716Stanisław Stempowski [Dąbrowa Zduńska, 14 maja 1945]

14 V 45

Korzystam z uprzejmości p. Mariana [Frelka][1], żeby odpowiedzieć na otrzymane przez doktorkę[2] dwa listy z 9 i 11 bm., za które bardzo dziękuję.

Listu przez szofera dotąd nie otrzymałem. U nas wszystko idzie pomyślnie, zdrowie mi dopisuje pomimo przerw w tętnie, na leżaku wygrzewam się w słoneczne dnie. Imieniny moje obchodzono tu hucznie, panie wszystkie odwiedziły mnie wieczorem z kwiatkiem każda, a dziewczęta otoczyły mój leżak i odśpiewały nade mną szereg pieśni. Jurek jedzie już na piątkach, jest ulubieńcem wszystkich, dostał nowy garnitur (za 250 zł) i wczoraj wystąpił już w nim, gdy p. Kazimierz [Wyszomirski] wziął go z sobą do Jackowic[3]. Myślę, że Jurka jednak trzeba będzie do lipca tu zostawić, bo takich warunków przyrodniczych i społecznych nie znajdzie. Sady w pełnym kwiecie, ogród cały uporządkowany i jarzy się od bratków i irysów.

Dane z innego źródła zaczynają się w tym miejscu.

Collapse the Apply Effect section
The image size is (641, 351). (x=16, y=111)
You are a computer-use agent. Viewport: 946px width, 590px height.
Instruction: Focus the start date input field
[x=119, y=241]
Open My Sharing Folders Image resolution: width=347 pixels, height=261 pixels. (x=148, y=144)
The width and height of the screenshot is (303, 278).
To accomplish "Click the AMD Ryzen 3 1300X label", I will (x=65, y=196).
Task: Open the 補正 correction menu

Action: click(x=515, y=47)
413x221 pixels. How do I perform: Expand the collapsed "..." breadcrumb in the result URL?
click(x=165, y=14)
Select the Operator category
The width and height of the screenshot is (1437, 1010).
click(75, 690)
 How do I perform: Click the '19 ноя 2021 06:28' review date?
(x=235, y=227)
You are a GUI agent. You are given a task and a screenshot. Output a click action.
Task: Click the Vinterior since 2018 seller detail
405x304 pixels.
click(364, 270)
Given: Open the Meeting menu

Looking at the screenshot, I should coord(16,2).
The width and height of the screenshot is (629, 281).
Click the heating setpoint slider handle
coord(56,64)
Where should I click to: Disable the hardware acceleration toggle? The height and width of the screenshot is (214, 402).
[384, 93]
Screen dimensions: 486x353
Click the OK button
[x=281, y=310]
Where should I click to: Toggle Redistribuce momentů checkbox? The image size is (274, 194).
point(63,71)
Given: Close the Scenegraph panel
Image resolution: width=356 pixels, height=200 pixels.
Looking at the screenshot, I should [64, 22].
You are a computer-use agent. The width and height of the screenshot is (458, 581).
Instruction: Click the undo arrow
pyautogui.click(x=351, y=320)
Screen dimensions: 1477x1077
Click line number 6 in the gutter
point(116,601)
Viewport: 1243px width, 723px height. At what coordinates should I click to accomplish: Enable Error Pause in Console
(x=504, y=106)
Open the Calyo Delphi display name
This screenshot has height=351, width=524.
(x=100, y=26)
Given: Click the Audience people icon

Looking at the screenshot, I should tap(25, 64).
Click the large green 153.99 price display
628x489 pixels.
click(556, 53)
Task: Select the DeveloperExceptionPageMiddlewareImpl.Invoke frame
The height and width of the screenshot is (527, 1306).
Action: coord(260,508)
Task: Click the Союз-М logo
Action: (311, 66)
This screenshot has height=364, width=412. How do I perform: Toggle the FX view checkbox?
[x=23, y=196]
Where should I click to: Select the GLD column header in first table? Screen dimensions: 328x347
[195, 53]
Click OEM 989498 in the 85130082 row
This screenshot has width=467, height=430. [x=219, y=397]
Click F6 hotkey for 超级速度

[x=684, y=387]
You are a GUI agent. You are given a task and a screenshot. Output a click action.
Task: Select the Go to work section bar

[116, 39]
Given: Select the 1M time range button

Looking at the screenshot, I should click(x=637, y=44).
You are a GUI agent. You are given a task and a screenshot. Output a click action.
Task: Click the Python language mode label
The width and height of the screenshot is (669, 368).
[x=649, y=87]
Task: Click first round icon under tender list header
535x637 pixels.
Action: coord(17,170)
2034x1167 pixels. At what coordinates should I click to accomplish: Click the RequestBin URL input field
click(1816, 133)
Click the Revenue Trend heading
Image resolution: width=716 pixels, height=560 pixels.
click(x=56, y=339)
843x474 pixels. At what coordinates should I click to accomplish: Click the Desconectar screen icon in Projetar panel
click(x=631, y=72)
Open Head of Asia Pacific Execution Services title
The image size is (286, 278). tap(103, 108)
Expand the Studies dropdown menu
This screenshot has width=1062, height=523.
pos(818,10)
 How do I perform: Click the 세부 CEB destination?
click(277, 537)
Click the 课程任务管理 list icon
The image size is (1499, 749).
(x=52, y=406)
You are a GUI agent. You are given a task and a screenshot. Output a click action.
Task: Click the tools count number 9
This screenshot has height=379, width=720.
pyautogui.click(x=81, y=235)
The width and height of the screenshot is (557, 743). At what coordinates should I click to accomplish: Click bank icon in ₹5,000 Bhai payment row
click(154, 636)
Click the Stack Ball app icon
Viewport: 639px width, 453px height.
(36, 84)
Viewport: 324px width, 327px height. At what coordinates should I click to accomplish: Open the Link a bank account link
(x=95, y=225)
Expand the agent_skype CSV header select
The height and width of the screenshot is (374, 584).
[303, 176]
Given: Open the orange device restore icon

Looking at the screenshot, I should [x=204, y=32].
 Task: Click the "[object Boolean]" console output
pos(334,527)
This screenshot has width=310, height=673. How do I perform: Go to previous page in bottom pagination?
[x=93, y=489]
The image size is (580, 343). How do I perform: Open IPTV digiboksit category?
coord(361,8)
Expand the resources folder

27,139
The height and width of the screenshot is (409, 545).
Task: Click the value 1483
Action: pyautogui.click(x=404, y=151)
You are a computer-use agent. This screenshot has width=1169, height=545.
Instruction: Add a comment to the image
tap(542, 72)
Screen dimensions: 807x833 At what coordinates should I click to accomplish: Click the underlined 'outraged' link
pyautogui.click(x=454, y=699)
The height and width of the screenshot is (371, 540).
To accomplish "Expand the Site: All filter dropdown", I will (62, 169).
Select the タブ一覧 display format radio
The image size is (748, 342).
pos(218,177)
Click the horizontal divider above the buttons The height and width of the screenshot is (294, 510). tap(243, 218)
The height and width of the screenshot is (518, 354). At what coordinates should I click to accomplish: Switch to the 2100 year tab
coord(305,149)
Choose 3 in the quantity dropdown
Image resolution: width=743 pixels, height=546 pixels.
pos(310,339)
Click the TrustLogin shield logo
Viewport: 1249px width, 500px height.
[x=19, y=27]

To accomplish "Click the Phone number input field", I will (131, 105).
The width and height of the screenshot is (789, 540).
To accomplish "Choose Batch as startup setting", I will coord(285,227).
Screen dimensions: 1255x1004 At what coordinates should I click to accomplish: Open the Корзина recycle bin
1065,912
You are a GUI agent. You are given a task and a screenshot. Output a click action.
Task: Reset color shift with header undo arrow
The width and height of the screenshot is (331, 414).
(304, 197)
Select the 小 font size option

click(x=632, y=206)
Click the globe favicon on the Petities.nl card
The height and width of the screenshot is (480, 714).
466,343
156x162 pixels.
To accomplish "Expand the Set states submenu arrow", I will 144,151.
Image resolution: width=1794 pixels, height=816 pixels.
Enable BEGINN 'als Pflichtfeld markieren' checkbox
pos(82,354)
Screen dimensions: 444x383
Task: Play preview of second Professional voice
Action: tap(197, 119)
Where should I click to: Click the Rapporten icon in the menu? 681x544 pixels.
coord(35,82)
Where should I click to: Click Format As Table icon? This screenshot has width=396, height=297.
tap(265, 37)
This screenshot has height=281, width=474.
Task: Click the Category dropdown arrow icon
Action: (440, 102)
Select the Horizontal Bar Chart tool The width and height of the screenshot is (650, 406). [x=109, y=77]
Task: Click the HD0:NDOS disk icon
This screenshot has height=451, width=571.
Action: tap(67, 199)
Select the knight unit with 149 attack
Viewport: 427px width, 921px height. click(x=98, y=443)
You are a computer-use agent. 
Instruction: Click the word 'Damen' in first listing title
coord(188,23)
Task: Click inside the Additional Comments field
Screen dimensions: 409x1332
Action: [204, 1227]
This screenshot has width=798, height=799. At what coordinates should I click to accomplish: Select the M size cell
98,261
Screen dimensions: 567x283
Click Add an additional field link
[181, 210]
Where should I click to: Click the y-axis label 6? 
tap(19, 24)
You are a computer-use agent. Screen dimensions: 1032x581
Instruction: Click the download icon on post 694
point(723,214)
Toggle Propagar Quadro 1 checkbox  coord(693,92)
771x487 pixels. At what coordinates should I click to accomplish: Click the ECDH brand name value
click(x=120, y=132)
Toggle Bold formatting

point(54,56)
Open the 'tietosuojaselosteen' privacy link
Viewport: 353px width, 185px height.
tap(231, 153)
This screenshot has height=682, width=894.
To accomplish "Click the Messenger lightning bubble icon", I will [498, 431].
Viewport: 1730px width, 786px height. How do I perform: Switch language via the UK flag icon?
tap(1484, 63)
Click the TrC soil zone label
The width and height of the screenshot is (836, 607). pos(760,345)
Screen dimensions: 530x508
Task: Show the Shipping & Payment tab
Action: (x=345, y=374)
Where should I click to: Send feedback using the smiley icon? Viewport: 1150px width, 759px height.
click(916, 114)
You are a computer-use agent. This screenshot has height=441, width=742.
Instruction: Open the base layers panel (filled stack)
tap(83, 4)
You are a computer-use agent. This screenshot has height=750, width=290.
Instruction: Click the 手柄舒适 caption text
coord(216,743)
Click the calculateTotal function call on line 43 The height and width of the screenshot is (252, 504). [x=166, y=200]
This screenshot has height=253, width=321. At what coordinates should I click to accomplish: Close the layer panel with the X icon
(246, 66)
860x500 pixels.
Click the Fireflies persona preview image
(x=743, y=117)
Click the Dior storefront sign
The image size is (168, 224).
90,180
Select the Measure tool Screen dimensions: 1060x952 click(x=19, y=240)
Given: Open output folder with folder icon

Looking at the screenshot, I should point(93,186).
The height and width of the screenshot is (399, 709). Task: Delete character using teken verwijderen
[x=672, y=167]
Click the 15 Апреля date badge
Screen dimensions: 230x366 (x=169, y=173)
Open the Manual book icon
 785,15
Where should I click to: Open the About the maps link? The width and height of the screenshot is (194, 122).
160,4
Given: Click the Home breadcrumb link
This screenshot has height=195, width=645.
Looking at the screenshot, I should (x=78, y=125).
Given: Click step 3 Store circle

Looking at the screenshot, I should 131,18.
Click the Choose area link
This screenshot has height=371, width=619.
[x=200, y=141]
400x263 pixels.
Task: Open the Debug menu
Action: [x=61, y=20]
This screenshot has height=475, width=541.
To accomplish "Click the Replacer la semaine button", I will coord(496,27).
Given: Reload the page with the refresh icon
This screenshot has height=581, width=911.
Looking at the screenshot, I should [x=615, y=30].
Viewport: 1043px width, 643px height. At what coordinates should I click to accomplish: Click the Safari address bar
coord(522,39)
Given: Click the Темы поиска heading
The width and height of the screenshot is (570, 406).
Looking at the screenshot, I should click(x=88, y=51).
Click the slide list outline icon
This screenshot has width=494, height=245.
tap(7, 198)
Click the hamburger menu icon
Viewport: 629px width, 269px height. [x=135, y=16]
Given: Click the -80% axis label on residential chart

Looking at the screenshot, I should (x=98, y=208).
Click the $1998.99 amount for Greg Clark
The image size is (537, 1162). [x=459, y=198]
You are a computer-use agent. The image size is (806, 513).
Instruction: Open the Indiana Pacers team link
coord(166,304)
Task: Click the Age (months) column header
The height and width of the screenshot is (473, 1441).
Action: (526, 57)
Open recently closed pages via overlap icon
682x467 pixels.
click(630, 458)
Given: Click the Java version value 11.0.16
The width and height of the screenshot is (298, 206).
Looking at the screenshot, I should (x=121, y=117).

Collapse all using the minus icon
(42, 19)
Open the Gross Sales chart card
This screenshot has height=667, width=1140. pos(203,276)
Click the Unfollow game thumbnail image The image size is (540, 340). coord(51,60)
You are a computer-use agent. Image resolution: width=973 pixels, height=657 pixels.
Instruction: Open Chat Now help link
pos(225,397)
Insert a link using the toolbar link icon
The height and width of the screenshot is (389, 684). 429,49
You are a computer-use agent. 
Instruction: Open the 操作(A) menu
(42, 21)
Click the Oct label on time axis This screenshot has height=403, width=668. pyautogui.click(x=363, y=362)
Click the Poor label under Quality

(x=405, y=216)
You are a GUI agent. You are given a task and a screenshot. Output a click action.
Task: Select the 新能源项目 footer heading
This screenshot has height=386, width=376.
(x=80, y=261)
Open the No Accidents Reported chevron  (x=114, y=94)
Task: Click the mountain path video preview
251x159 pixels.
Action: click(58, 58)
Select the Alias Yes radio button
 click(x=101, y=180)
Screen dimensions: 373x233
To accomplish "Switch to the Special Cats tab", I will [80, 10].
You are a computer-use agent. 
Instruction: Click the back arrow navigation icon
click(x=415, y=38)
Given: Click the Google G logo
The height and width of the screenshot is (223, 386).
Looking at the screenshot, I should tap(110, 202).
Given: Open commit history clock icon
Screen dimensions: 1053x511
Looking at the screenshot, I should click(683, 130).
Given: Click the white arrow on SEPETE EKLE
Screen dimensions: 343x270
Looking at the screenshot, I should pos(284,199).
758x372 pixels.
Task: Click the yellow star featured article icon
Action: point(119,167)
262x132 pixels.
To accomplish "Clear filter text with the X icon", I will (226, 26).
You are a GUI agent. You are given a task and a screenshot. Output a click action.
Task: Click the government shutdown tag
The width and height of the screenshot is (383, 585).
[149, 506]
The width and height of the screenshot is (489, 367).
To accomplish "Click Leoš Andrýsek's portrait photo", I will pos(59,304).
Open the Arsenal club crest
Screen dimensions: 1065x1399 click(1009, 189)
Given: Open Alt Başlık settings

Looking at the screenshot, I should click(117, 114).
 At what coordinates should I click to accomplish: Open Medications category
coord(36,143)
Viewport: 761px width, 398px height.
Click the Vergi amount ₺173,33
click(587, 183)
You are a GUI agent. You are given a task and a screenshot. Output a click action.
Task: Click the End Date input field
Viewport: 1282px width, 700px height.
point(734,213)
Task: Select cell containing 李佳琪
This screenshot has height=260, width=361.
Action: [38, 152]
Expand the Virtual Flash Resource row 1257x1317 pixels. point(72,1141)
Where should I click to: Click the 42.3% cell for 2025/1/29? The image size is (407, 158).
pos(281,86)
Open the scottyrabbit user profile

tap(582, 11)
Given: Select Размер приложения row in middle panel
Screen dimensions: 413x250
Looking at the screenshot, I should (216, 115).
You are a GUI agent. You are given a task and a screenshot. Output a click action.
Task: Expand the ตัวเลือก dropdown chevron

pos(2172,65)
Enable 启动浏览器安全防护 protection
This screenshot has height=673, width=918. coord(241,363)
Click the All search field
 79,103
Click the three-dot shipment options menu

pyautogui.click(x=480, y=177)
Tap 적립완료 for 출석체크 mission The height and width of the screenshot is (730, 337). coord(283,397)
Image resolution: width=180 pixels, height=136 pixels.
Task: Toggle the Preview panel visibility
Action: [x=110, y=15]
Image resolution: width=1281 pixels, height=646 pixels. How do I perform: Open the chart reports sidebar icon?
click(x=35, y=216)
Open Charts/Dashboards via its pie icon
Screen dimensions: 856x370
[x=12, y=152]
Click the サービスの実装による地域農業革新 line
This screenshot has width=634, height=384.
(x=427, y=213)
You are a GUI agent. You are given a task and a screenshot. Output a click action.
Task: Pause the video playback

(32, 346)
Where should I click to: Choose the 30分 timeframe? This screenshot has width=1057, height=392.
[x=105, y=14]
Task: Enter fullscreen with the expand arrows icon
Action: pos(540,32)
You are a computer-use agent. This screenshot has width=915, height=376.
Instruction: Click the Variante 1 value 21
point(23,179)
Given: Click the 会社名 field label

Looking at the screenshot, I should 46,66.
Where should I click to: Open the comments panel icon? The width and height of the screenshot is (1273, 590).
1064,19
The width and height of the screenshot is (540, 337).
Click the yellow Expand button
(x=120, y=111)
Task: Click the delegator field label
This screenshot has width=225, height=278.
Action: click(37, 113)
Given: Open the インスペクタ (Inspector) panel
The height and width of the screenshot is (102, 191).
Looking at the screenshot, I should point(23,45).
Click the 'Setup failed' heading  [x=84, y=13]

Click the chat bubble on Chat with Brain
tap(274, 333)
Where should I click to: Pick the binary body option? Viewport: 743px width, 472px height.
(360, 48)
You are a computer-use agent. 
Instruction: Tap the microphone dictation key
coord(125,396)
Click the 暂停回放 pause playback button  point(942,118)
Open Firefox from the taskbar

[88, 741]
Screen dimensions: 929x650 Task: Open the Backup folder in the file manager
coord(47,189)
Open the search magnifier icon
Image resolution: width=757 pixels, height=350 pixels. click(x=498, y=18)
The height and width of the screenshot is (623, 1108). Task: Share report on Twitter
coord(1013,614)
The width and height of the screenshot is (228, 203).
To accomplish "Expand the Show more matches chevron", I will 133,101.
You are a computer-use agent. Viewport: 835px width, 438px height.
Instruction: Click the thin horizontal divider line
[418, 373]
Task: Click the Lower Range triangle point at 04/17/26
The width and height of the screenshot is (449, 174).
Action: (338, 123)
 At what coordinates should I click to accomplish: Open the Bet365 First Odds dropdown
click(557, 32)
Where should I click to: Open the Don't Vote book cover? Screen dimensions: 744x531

Proszę nie spieszyć z przyjazdem, niech się sytuacja wyjaśni, żeby znów nie potrzeba było odbywać tę samą kalwarię tylko w gorszych warunkach. Jadąc, proszę wziąć worek na rzeczy. Z pieniędzmi stoję jeszcze zupełnie dobrze, więc i o to proszę się nie troszczyć. Nic mi Pani nie wspomina o kupnie moich Wspomnień. Jeżeli Mitzner zwrócił rękopis, to znaczy, że już odstąpił swe prawa. Jeżeli tak, to muszę zrobić gwałt, żeby nie drukowali bez moich zmian, no i żeby te 15% wypłacili z góry[4].

Już muszę list ten oddać. Całuję Wasze ręce Mary-Anny.

Wasz miłujący

Senecio vulgaris[5]

[Dopisek Jerzego Szumskiego:]

Ps. p. Wyszomirska w przyszłą sobotę jedzie z dziewczętami Szkoły Rolniczej do Warszawy. Całuję Cię. Jurek.

[Dopisek na drugiej stronie:]

Wilga 28 m. 8, p. Frelek

Muz. Lit., sygn. 2071, t. IV, k. 45–46. List bez koperty; rękopis.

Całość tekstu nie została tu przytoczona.